All glomalin/C. vulgaris groups displayed increased structural cohesivity over the experimental period. In all groups, there was a significant increase in the bead resilience to pressure over time (Table 6). A significant increase in cohesivity was observed over the first 14 days but not between days 14–28 for positive control group and groups containing 50% sodium alginate, 40% glomalin, 10% C. vulgaris whereas groups containing 50% sodium alginate, 10% glomalin, 40% C. vulgaris and 50% sodium alginate, 25% glomalin, 25% C. vulgaris no significant difference in cohesivity was observed over the first 14 days (Table 6). The group with the greatest relative concentration of glomalin exhibited a statistically significant increase (208%) in cohesive stability. However, while relationship between glomalin concentration and structural integrity was linear, the relationship between glomalin concentration and biobead strength was parabolic. This parabolic relationship between glomalin concentration and biobead strength suggests that an increase in glomalin may initially inhibit the cross-linkages that increase gelation and cohesivity. However, at higher concentrations interaction with the glomalin may increase intra-bead molecular interactions, increasing structural strength. The lack of significant differences in cohesivity over the first 14 days suggests there is a maturation period of 2 weeks during which the alginate beads continue to experience gelation processes.
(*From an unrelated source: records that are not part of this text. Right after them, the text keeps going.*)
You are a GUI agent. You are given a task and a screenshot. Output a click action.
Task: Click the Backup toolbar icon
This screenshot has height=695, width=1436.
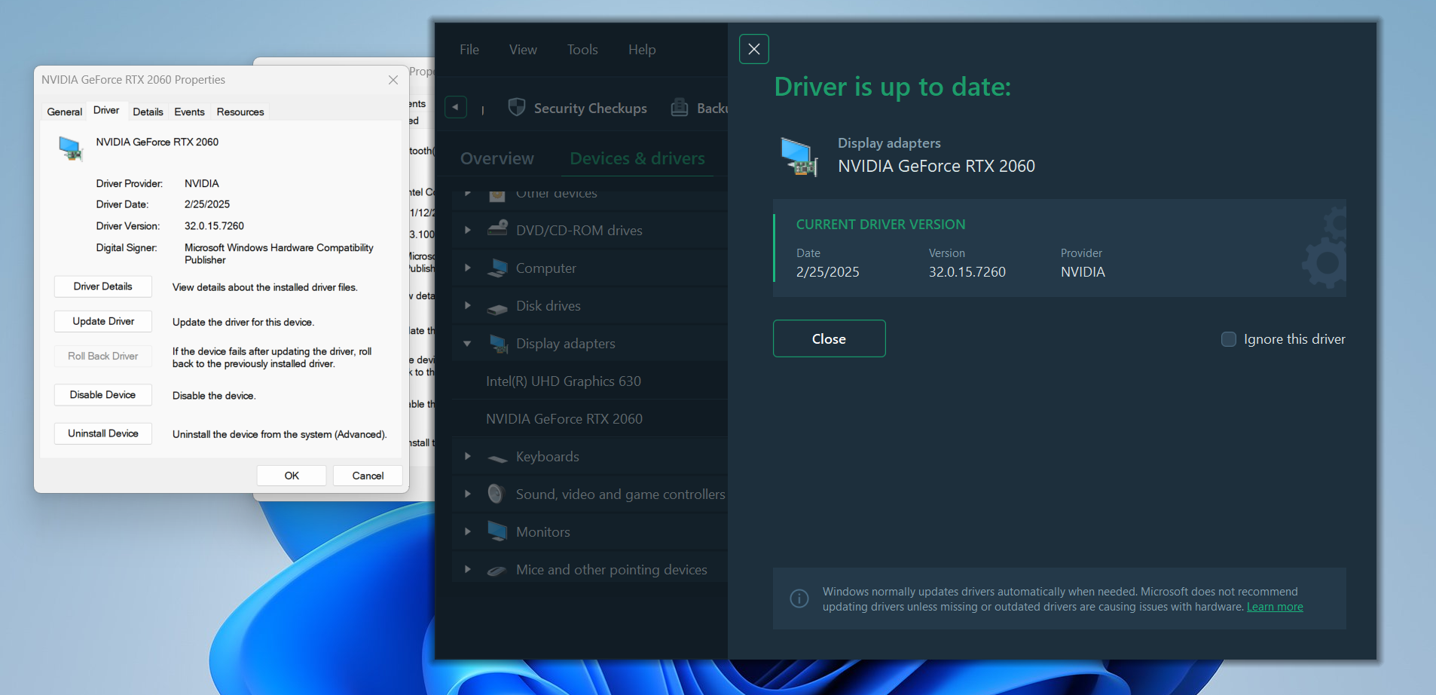pos(680,108)
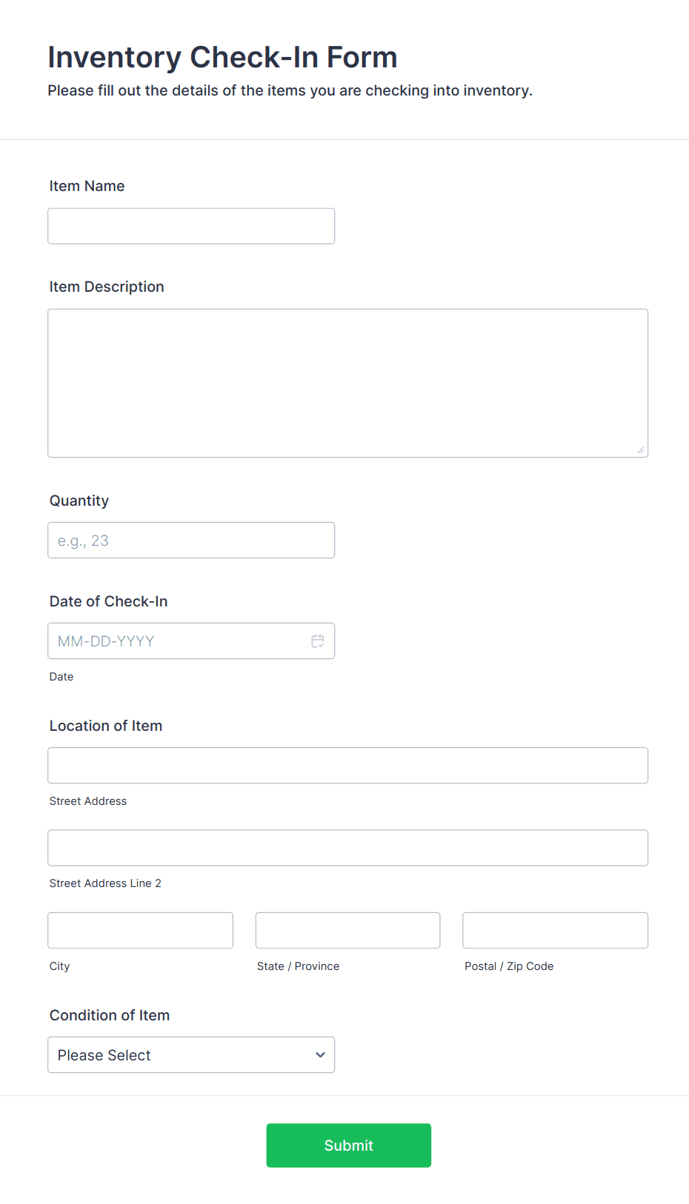This screenshot has height=1204, width=689.
Task: Click the Quantity field with placeholder 23
Action: click(190, 540)
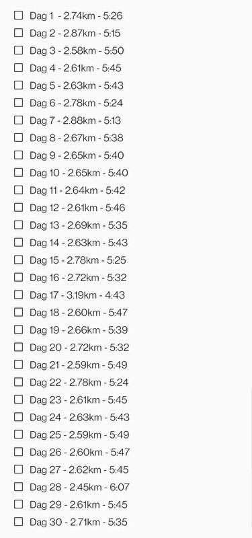Tick the Dag 30 - 2.71km checkbox
The width and height of the screenshot is (252, 538).
(x=19, y=522)
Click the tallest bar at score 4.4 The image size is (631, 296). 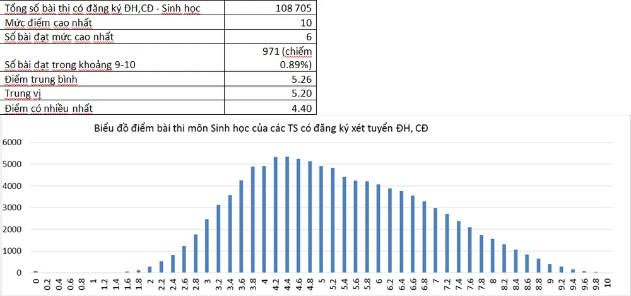pyautogui.click(x=287, y=215)
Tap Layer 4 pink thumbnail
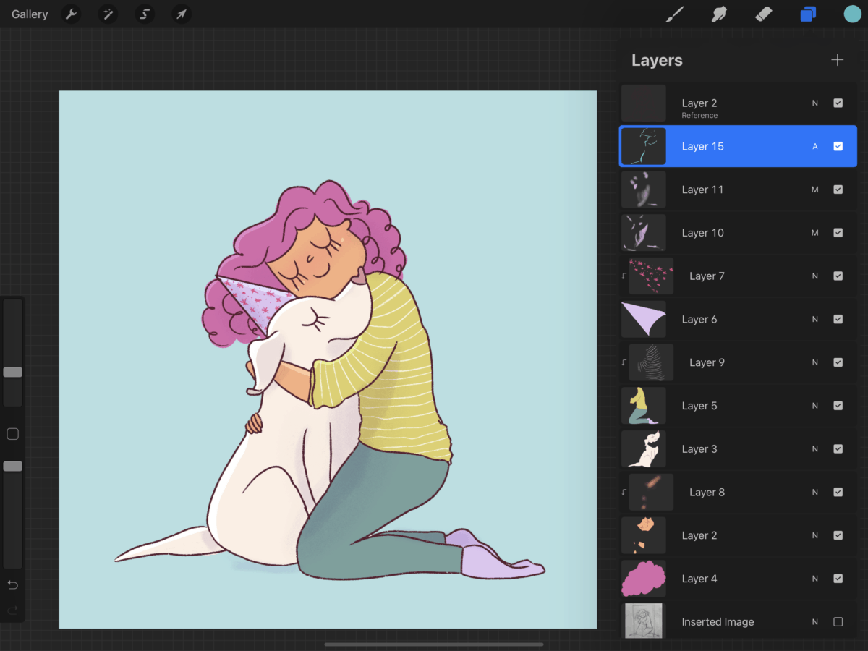This screenshot has width=868, height=651. [644, 579]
Seed germination was assessed by counting the number of sprouted seeds at day 10. Although on average there was a greater percentage of seed germination between the groups containing glomalin and Chlorella, there was no significant difference in germination between treatments (Figure 1). There was no significant difference in growth at 34 days or biomass between the treatment groups (Figure 2, Figure 3). The leaf number was significantly higher in the high concentration glomalin groups (40% glomalin and 25% glomalin) than in the low concentration group (10% glomalin) and controls. The lack of significant differences between treatment groups for the seed germination, biomass, and plant growth suggests the application of the biobeads did not confer a growth advantage to the B. rapa seeds. However, the higher leaf numbers in the high concentration glomalin groups (40% glomalin and 25% glomalin) compared to the low concentration group (10% glomalin) and the control groups suggests increased concentrations of glomalin related soil fractions (GRSFs) may improve leaf growth.